↓↓↓

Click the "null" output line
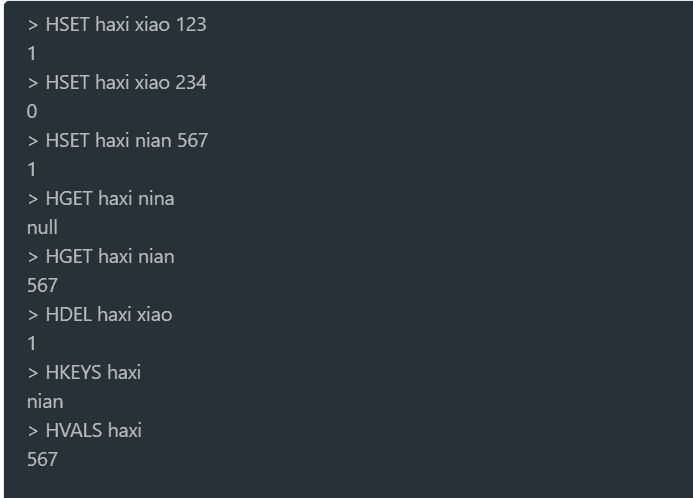Screen dimensions: 693x498 click(x=42, y=228)
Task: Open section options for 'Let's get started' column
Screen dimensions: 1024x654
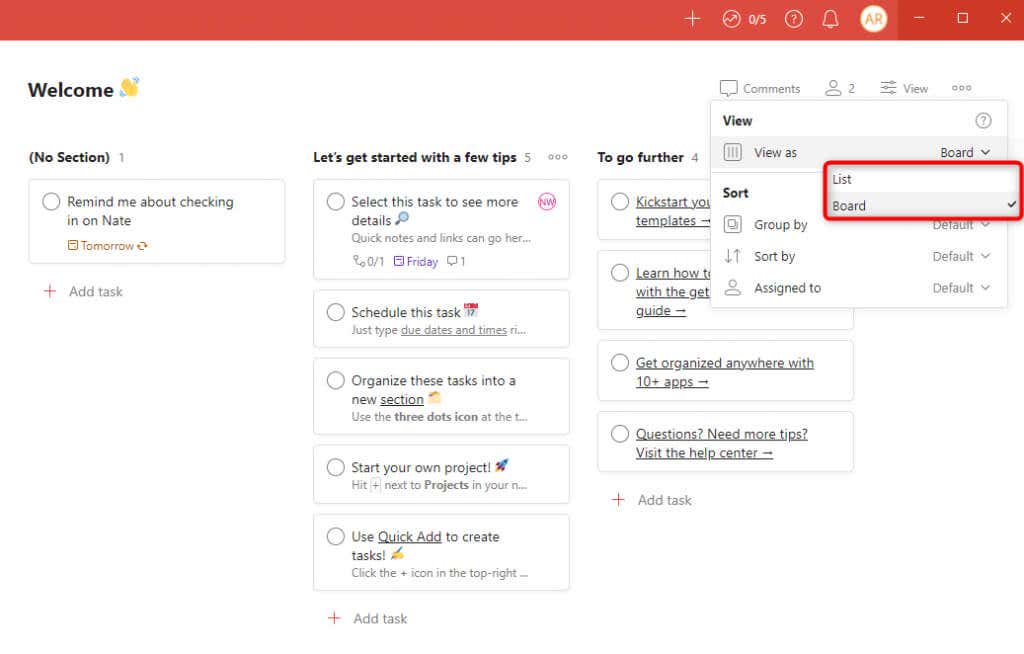Action: click(558, 157)
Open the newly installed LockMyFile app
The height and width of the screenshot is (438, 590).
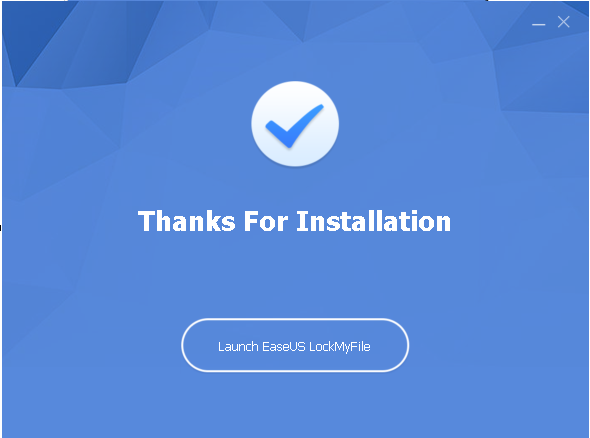tap(295, 345)
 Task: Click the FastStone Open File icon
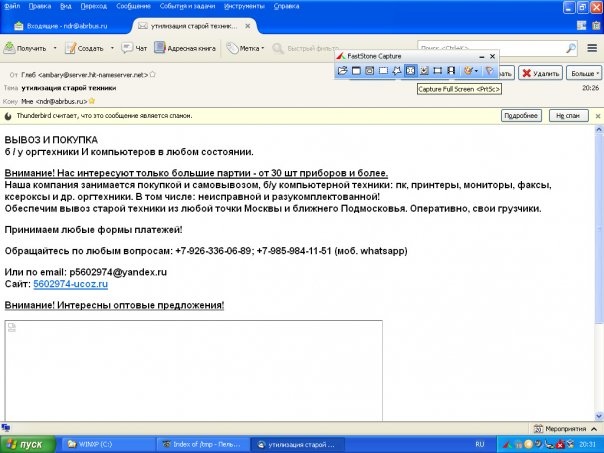pyautogui.click(x=342, y=71)
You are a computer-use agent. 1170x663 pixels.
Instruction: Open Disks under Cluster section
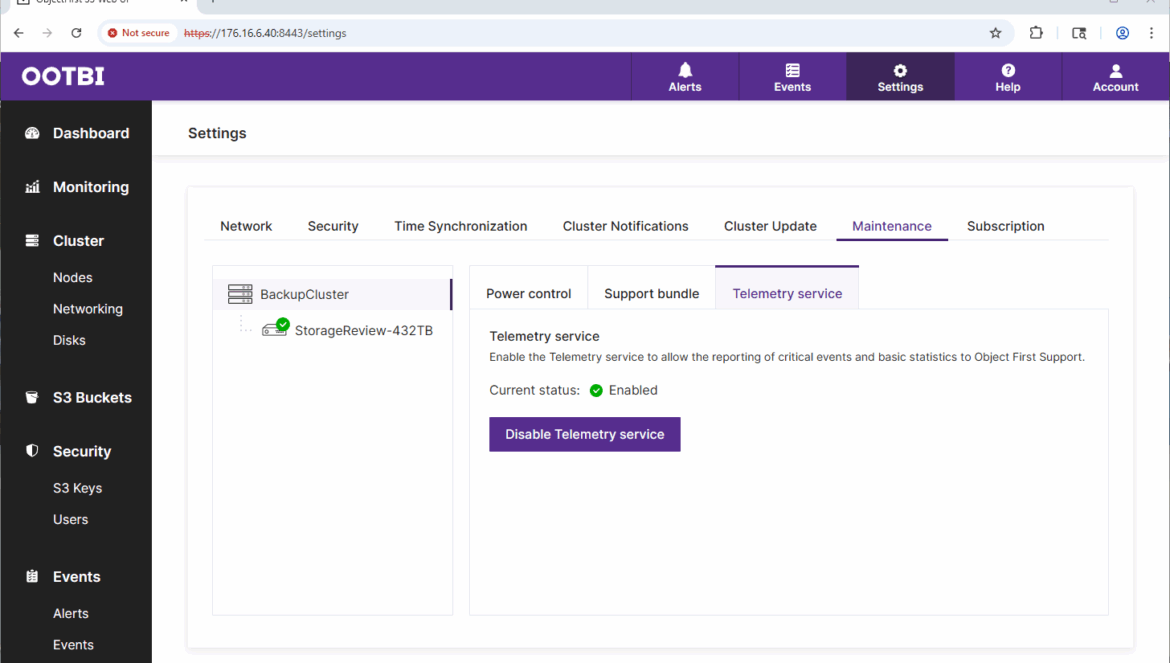click(69, 340)
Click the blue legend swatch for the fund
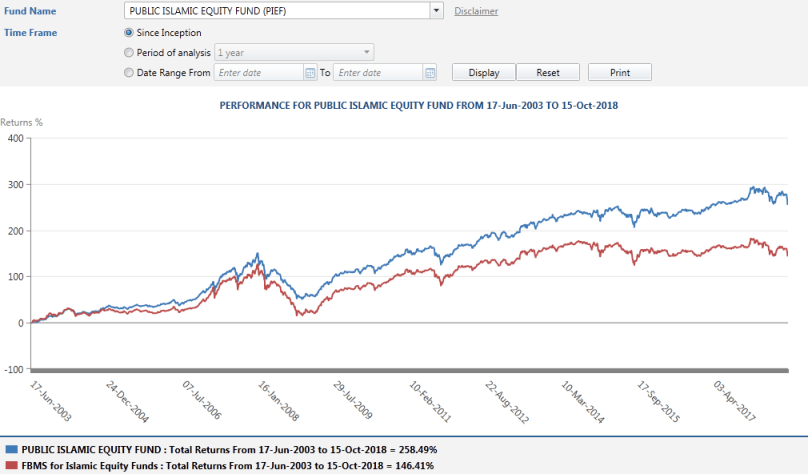 [x=10, y=450]
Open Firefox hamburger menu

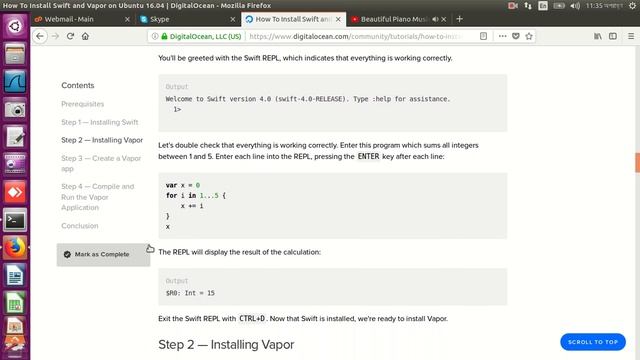631,36
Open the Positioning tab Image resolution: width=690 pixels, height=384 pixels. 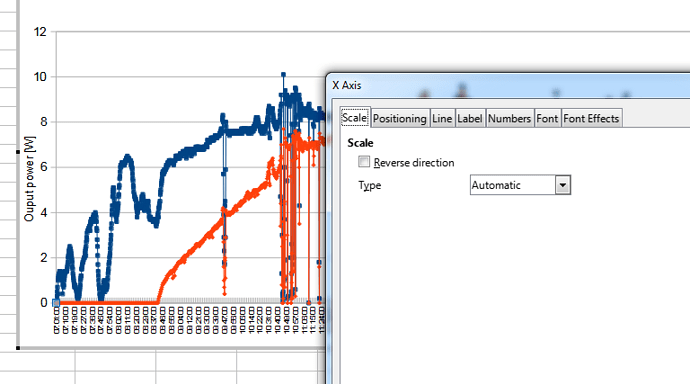click(400, 119)
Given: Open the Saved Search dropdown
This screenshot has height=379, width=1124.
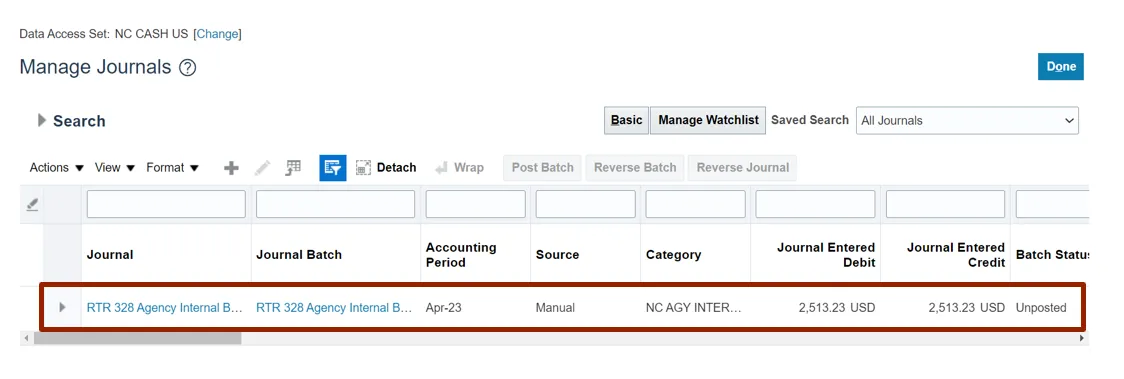Looking at the screenshot, I should pyautogui.click(x=967, y=120).
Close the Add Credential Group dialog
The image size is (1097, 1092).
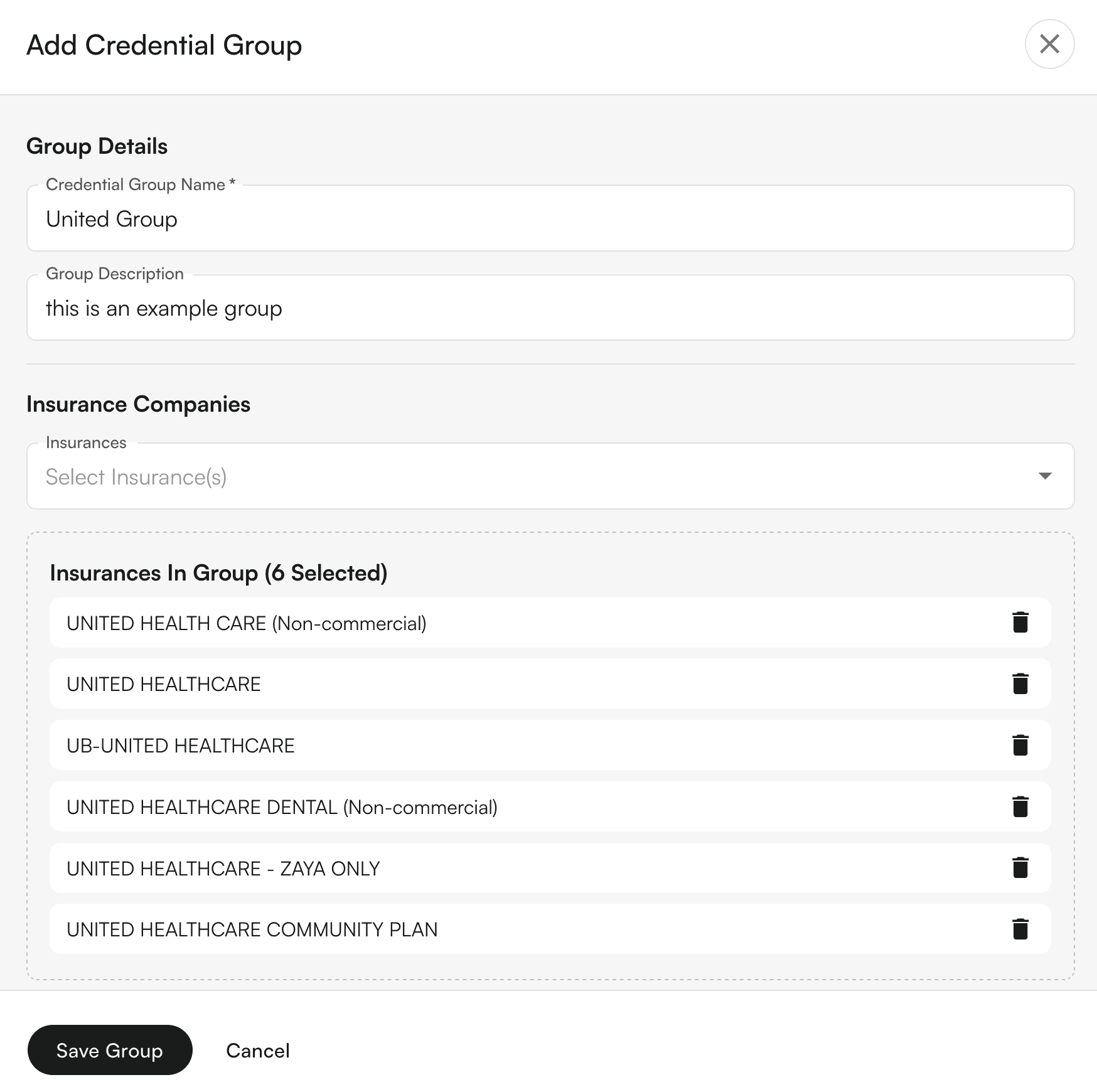1049,44

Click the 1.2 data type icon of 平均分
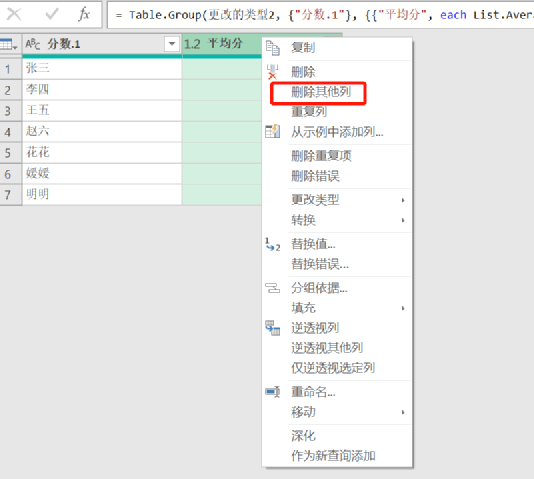click(192, 44)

↑↑↑

Work to be completed
Lines from the one that contains "Close the Add Credential Group dialog" to the final line of the material are the whole answer. Reproduce them word for word and skip the pictures.

Task output
Close the Add Credential Group dialog
The image size is (1097, 1092).
1049,44

Click the 1.2 data type icon of 平均分
click(192, 44)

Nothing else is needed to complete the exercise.